++++ SELECTION

Thursday, June 27, 2019

Sudan 2018/19 Revolution 101 - PART 8 TMC Must Go

Sudan revolution 101 – PART 8

TMC MUST GO

June 29/30 marks thirty years of military rule in Sudan; thirty years of oppression, murder, exile, impoverishment, corruption, war, and loss of national sovereignty. On this dismal anniversary, Sudanese people and their friends all over the world are coming out for massive marches in more than forty cities across the US, Europe, Africa, Australia, and beyond. The people’s demands are very clear: that the Transitional Military Council (TMC) hand over power to a civilian government, release all political prisoners, launch an independent, internationally monitored inquiry into the massacre of June third, and lift restrictions on all means of expression and communication, including the Internet. The African Union, US, and EU all support these demands.

++++++++
++++ RECORDED INFORMATION

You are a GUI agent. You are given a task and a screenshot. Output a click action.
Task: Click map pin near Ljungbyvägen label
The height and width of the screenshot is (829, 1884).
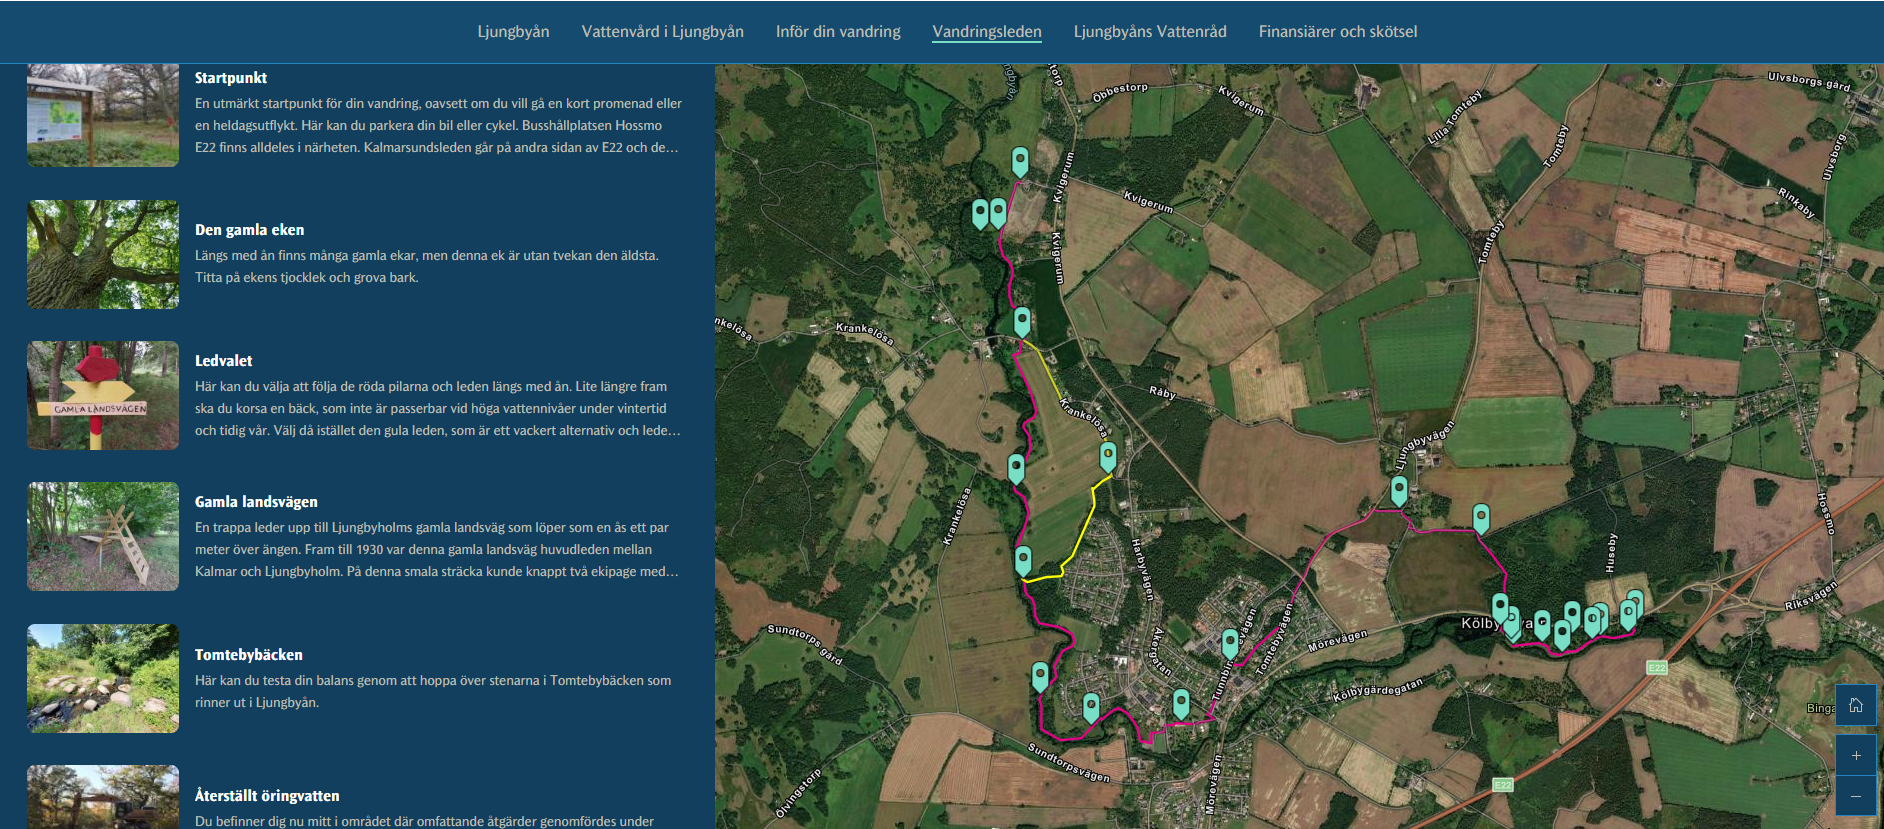pos(1399,489)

++++++++

WHAT THE TASK ASKS ▸
Pick up the post on Sudan's revolution and the TMC after its final sentence and keep writing it.

RESPONSE ▸
TMC has yet to give one concession or show an ounce of good will toward the opposition as represented by the Forces for Freedom and Change (FFC). Instead, TMC has rejected all mediation efforts, including the Ethiopian Prime Minister’s proposal supported by both the AU and the US. TMC has even reneged on the agreement that it had reached with FFC regarding the relative representation of civilians and the military in a transitional government. Meanwhile, the RSF/Janjaweed militias run rampant over Sudanese people, killing, raping, robbing, and flogging them on the streets. Just today, Reuters reported that “security forces fired tear gas to disperse dozens of students demonstrating against military rule in Khartoum” (https://finance.yahoo.com/news/1-security-forces-tear-gas-181043731.html).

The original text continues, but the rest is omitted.